Below are entries. Copy exactly the lines running from the line that holds "The image size is (320, 195)." to the line that holds "Go to Periféricos in the sidebar", with both ends included.
**** Dataset extract ****
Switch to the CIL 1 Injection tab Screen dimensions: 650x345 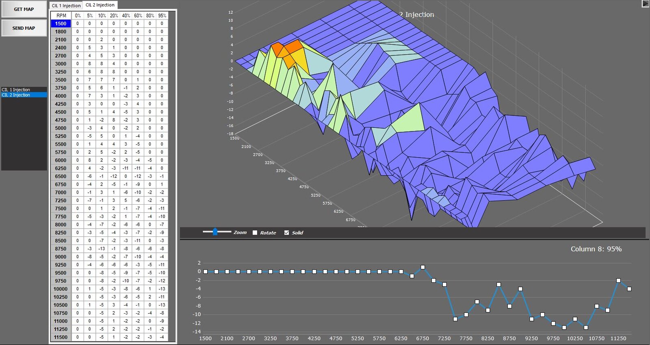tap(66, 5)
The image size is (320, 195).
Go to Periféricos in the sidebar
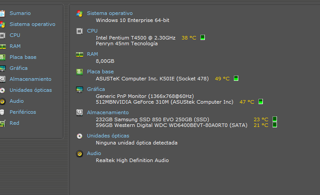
****
**** Dataset extract ****
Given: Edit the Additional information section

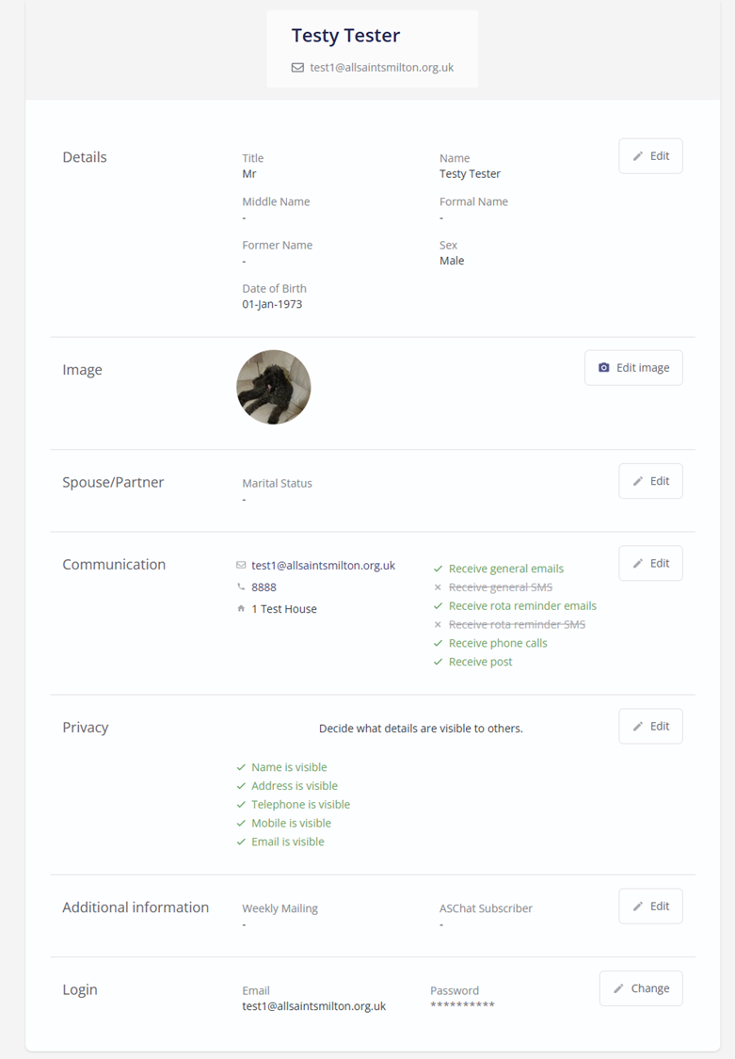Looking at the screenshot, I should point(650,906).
****
**** Dataset extract ****
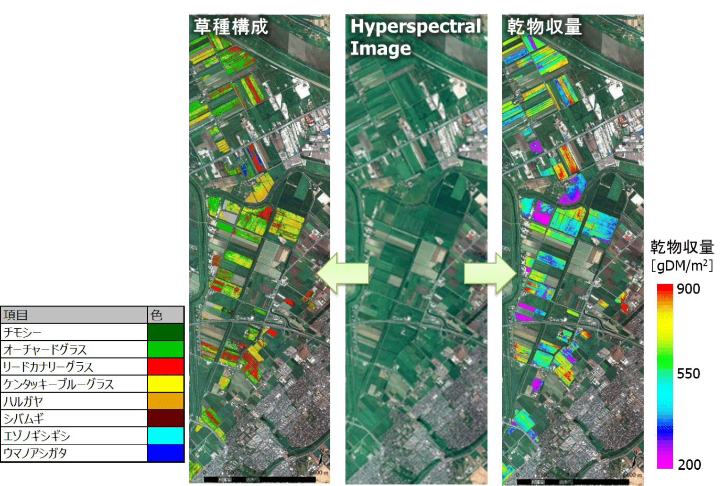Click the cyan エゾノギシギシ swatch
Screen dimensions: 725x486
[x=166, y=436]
****
Written response >>
The image size is (320, 195).
Go to Periféricos in the sidebar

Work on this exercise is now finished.